I was always a fan of The Apprentice in the early years.
Maybe not entirely for the right reasons, but I enjoyed the concept of the show and could see why Alan Sugar initially launched it as he tried to attract talented individuals to showcase how exciting a career in business could actually be.
On a basic level it was an hour of entertainment filled with people who think they know it all, being made to look foolish and incompetent and being shown in their true light.
Admittedly a handful of people did stand out as having some business acumen, but the comments some of them made will entertain me for years to come.
However as the different series came and went, it became increasingly obvious that some people weren't really interested in a business career at all. After all, if they were destined for business greatness, surely they would have made it by now?
I began to wonder if it was for the perceived 'fame and fortune' that came with being on a reality TV series?
I certainly saw this in Series 10 when Stella English and her peers landed on our screens. Who can forget Stuart Baggs? (Where is he now?)
I blogged the whole of that series because I couldn't believe half of what I was seeing to be honest, and I included a warning about the choice of winner in my last blog on the subject, based on some remarks made in the final boardroom dust up which I thought were below the belt.
As we all know, English tried, unsuccessfully, to sue Lord Sugar and Viglen in a Tribunal case of constructive dismissal.

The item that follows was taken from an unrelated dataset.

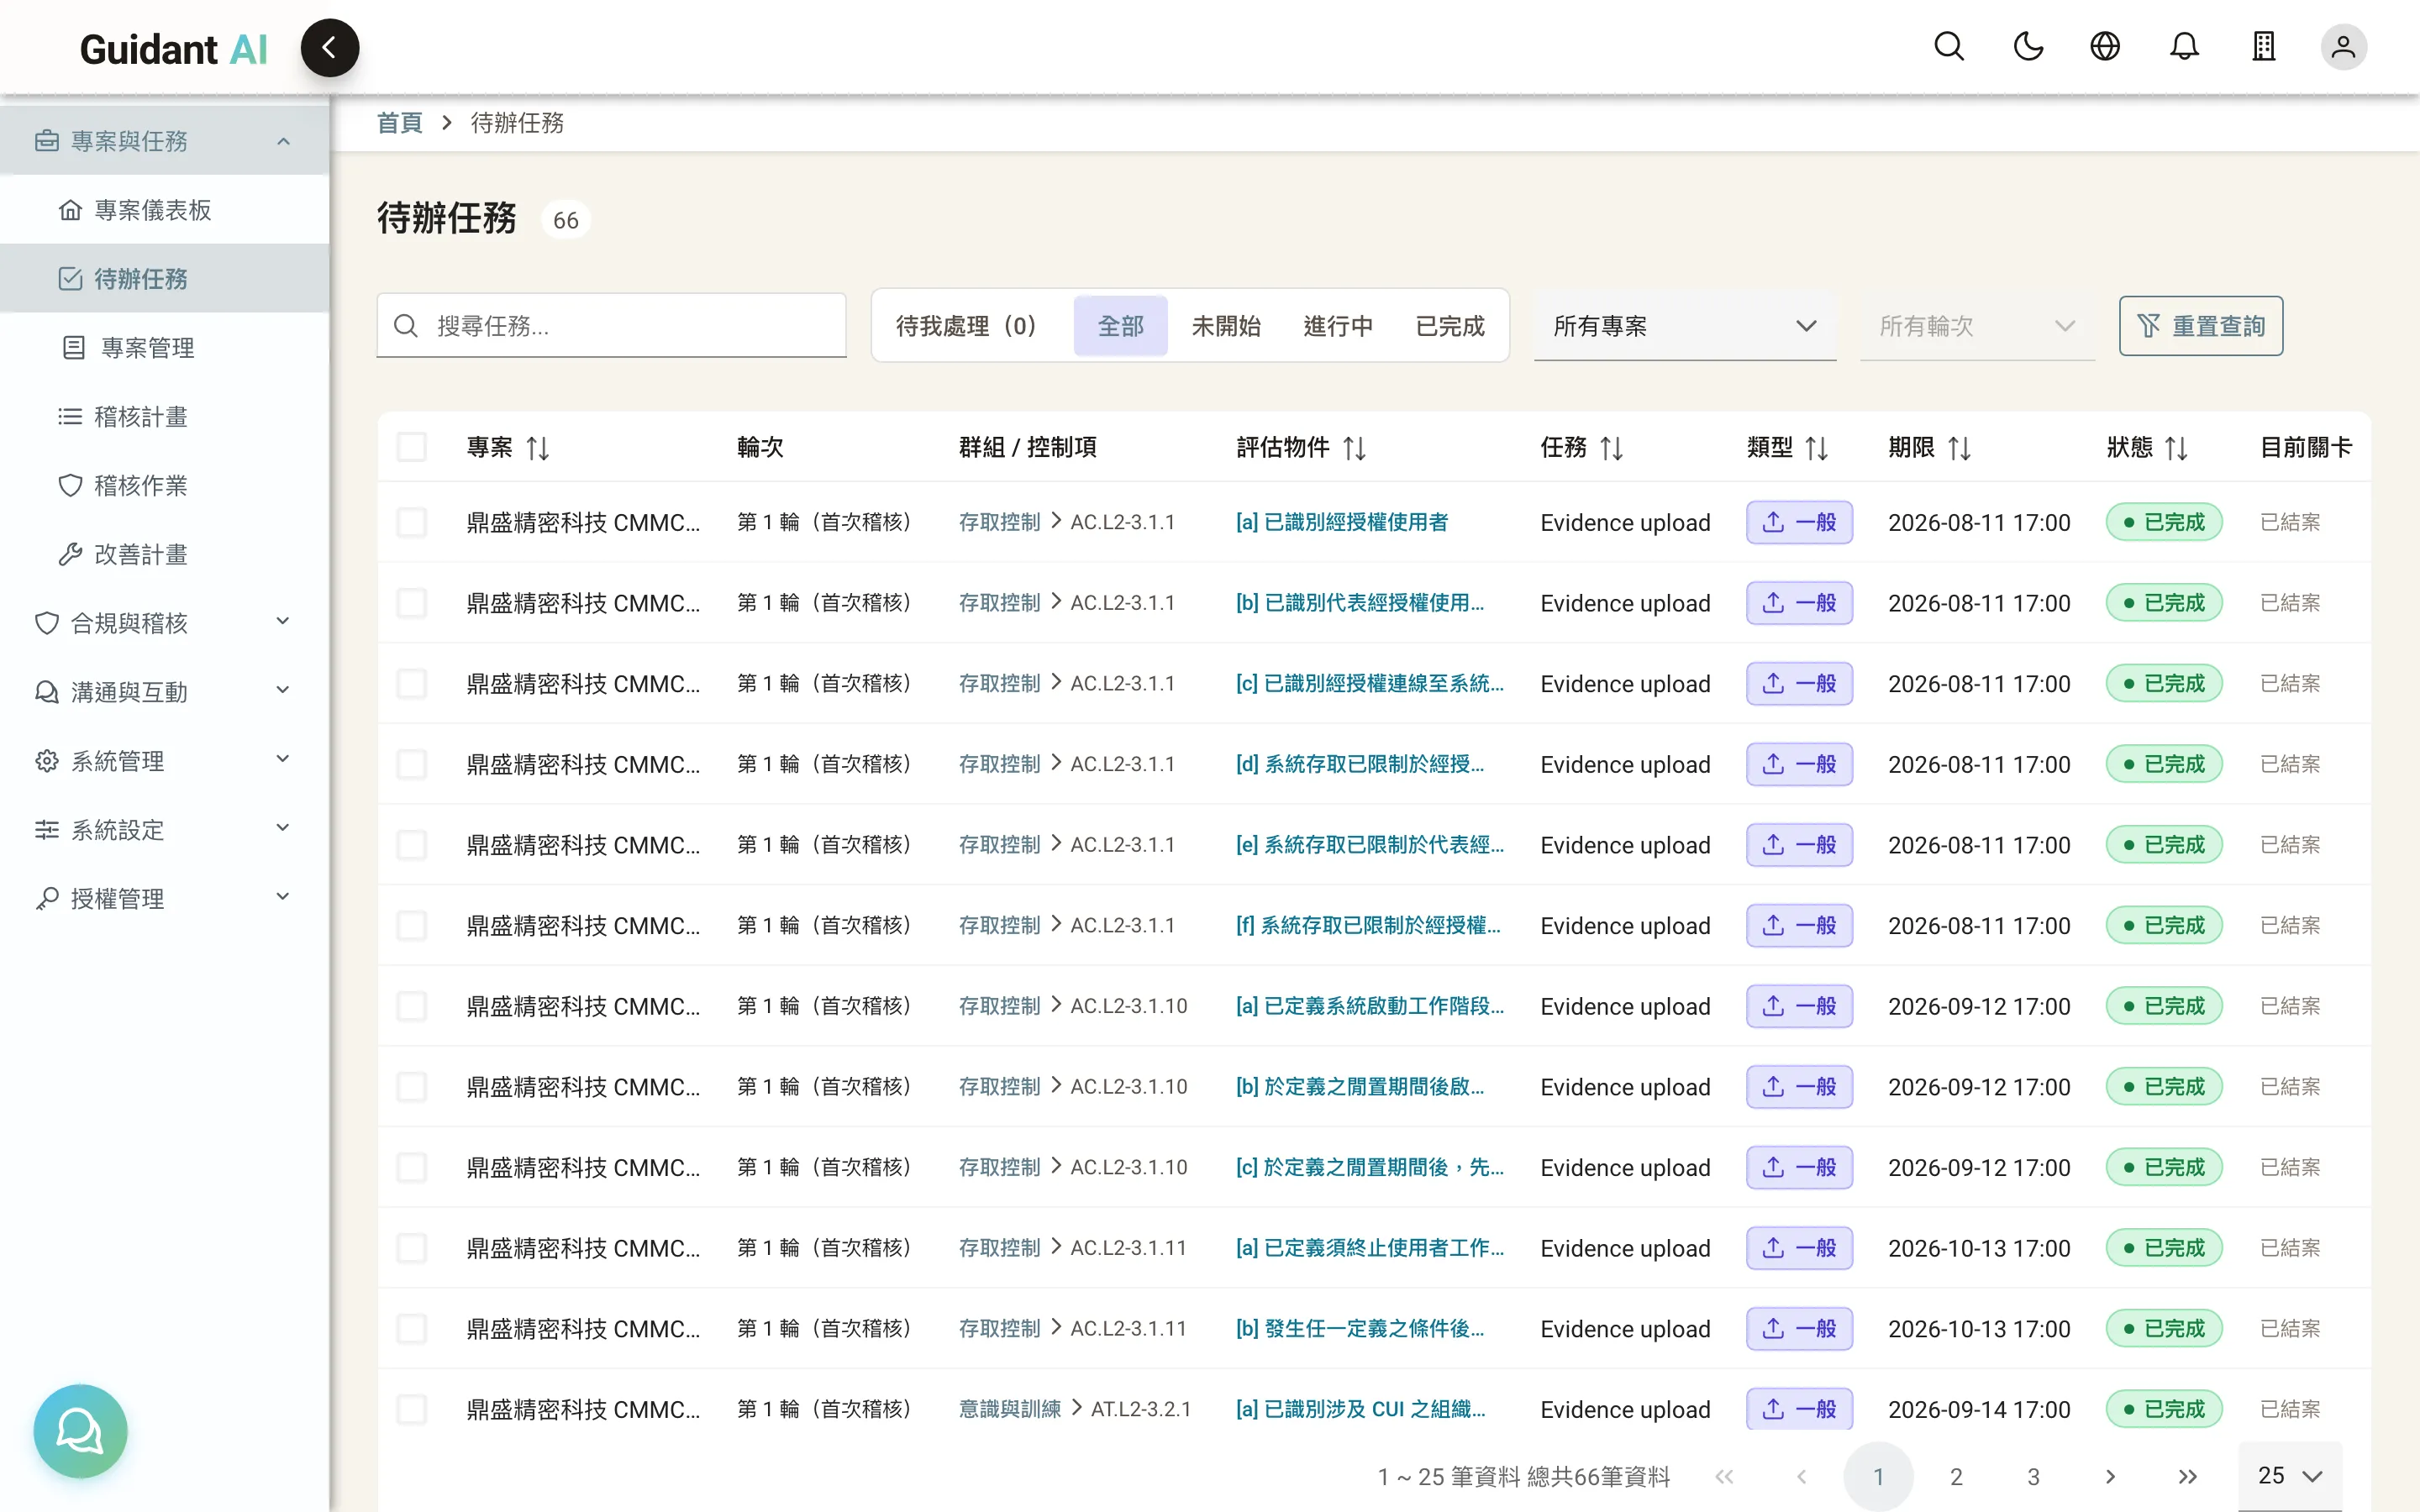This screenshot has height=1512, width=2420.
Task: Switch to the 進行中 filter tab
Action: pos(1337,326)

But the case was thrown out last week, leaving English's reputation in tatters.
It didn't exactly do Viglen's any good either, as chief executive Bordan Tkachuk told me last week - in his words "when someone throws mud, sometimes it can stick unfairly" and it must have been an unsettling time for all Viglen staff and management as such a high profile case played out in public.
I wouldn't want to even begin to guess at English's motivations for taking Sugar and Viglen to tribunal - from interviews Sugar has done he is convinced it was to extract money from him and get that much wanted 15 minutes of fame.
This obsession with 'being famous' really is a scourge on society in my opinion - people just don't seem to want to work hard to get to their chosen career destination, instead some think that by appearing on some TV show, they will instantly get a glittering career in the media or 'be on TV'.
For those of us that have worked in the media for many years, worked our way up and learned our trade through bitter experience, to see some people breeze in and land well-paid magazine or newspaper columns or even poorly executed TV presenting jobs is galling to say the least. But that seems to be what everyone wants these days. Instant fame and fortune.
In the real world it just doesn't happen.
English, in pursuing this pointless case, has now damaged her future career considerably and I'm sure she regrets giving up her previous job in an investment bank now. Would you employ someone like that? I wouldn't if I had a business.
But ultimately what effect will this have on Lord Sugar and Viglen? It can't have done either of them any favours at the end of the day, and it makes me wonder if further series of The Apprentice would do more harm than good.
Personally I'd be happy to see all reality TV shows axed for good. The sooner the better.